Surabaya, Radar CNN Online – Video viral pencurian lampu taman di kawasan Kota Lama Surabaya akhirnya terungkap. Satreskrim Polrestabes Surabaya berhasil mengamankan dua pelaku yang ternyata merupakan ayah dan anak. Keduanya diduga menjadi dalang hilangnya puluhan lampu hias yang mempercantik kawasan wisata tersebut.
Wakasat Reskrim Polrestabes Surabaya, Kompol Rahmad Aji Prabowo, S.I.K., M.Si., menjelaskan bahwa aksi pencurian telah berlangsung sejak Juni 2025. Sasaran para pelaku berada di sepanjang Jalan Mliwis dan Jalan Panggung.
Hilangnya 77 lampu tempel pertama kali diketahui melalui rekaman CCTV. Dalam video terlihat seorang pria mengenakan kaos biru, mengendarai motor Honda PCX putih saat beraksi pada malam hari.
“Dari rekaman CCTV tersebut, tim Jatanras melakukan penyelidikan mendalam hingga akhirnya berhasil mengidentifikasi dan menangkap pelaku,” ujar Kompol Rahmad Aji.

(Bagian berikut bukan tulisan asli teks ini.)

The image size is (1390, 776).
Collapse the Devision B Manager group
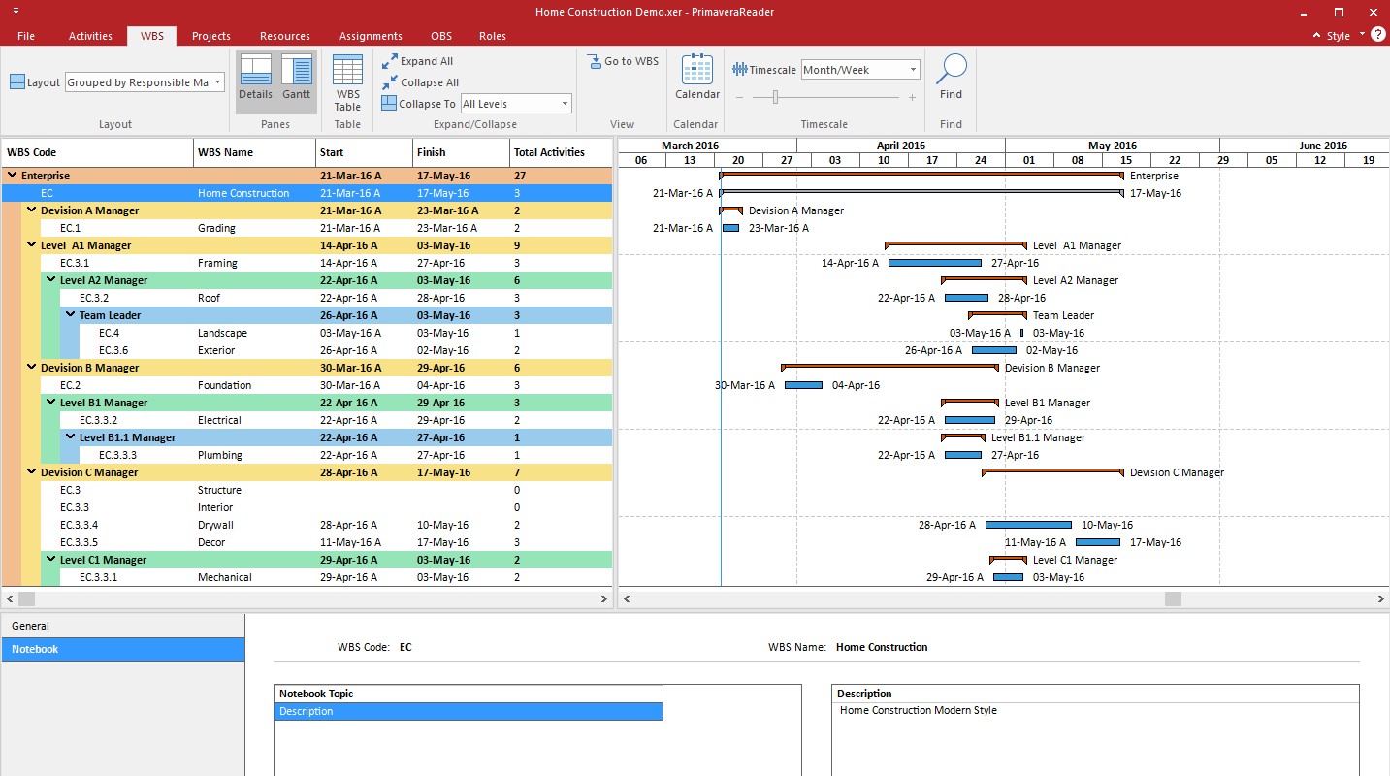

Dua pelaku berinisial MA dan MU—warga Kecamatan Pabean Cantikan, Surabaya—tinggal satu rumah dan memiliki hubungan ayah dan anak. Penyidik juga mengamankan barang bukti berupa satu unit hardisk berisi rekaman CCTV saat pelaku mencuri lampu dengan mengenakan kaos putih.
Kompol Rahmad Aji menambahkan bahwa motif pelaku murni ekonomi. Lampu yang dicuri dibongkar menjadi beberapa bagian sebelum dijual secara terpisah.
“Motifnya ekonomi. Hasil penjualannya masih didalami. Untuk satu unit lampu, diperkirakan pelaku memperoleh sekitar seratus tiga puluh lima ribu rupiah,” terangnya.
Dari penyelidikan sementara, polisi mendapati baru 15 unit lampu yang berhasil dijual pelaku.
Atas perbuatannya, kedua tersangka dijerat Pasal 363 KUHP tentang pencurian dengan pemberatan dan Pasal 362 KUHP, dengan ancaman hukuman maksimal tujuh tahun penjara.
Polrestabes Surabaya memastikan masih terus mendalami kemungkinan adanya pihak lain yang terlibat dalam jaringan penjualan lampu curian tersebut.